6. Diminishing return
When an existing industry increases its output then the average cost of production also increases. This shows that when there is an increase in production it leads to diseconomies thus a new firm that enters the market faces higher average product cost. The demand curve of the industry is upward sloping. When there is an increase in demand the price as well as quantity of output required increases. Equilibrium is reached at the intersection of demand and supply curves

7. Increasing returns
This theory says that as the industry expands, the average cost of production declines. Thus in this case demand curve and supply curve are both negatively sloped. When the production increases there is a fall in cost price

8. Monopoly
A monopoly is simply a market with only one seller and no close substitutes for that seller’s product. Technically, the term “monopoly” is supposed to refer to the market itself, but it’s become common for the single seller in the market to also be referred to as a monopoly. Characteristic features

  • Monopolies arise because of barriers to entry that inhibit other companies from entering the market and exerting competitive pressure on the monopolist.
  • Products manufactured by the firm are such that they have no substitute which could be because of some technology or inputs etc. Which is confined to that particular firm.
  • Monopoly firm decides the price at which it wants to sell the product but it can not compel the buyers to purchase its products beyond utility.
  • Sometimes markets become monopolies simply because it is more cost-effective to have one firm serving an entire market than it is to have a number of smaller firms competing with one another
  • In a monopoly market, the marginal revenue curve and the demand curve are distinct and downward-sloping.
  • Production occurs where marginal cost and marginal revenue intersect.
  • They are price makers,
  • Produce unique products
  • The profit-maximizing point is the intersection between their downward sloping MR curve and their MC curve. Short-run equilibrium of a monopolist – here in the short-run all the variables leading to production can not be changed.

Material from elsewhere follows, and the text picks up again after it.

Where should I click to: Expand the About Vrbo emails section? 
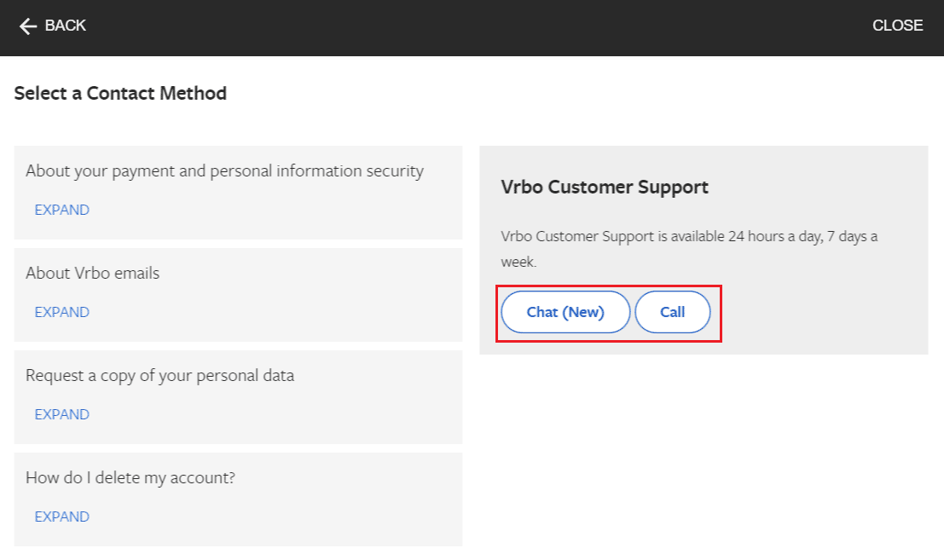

Thus there is a fixed cost as well as a variable cost. To reach equilibrium MC should cut MR curve from below as well as AR>= AC
Long-run equilibrium of a monopolist – Here in contrast to short-run all the inputs can be varied thus equilibrium is determined by marginal cost (MC) and average cost (AC). For equilibrium two conditions should be satisfied firstly MC should cut MR from below and AR should be equal to AC.

9. Discriminating monopoly
A single entity that charges different prices, which are not associated with the cost to provide the product or service, for its products or services for different consumers. A discriminating monopoly, by using its monopolistic position, can do this as long as there are differences in price elasticity of demand between consumers or markets, and barriers to prevent consumers from making an arbitrage profit by selling among themselves. By catering to each type of customer the monopoly makes more profit.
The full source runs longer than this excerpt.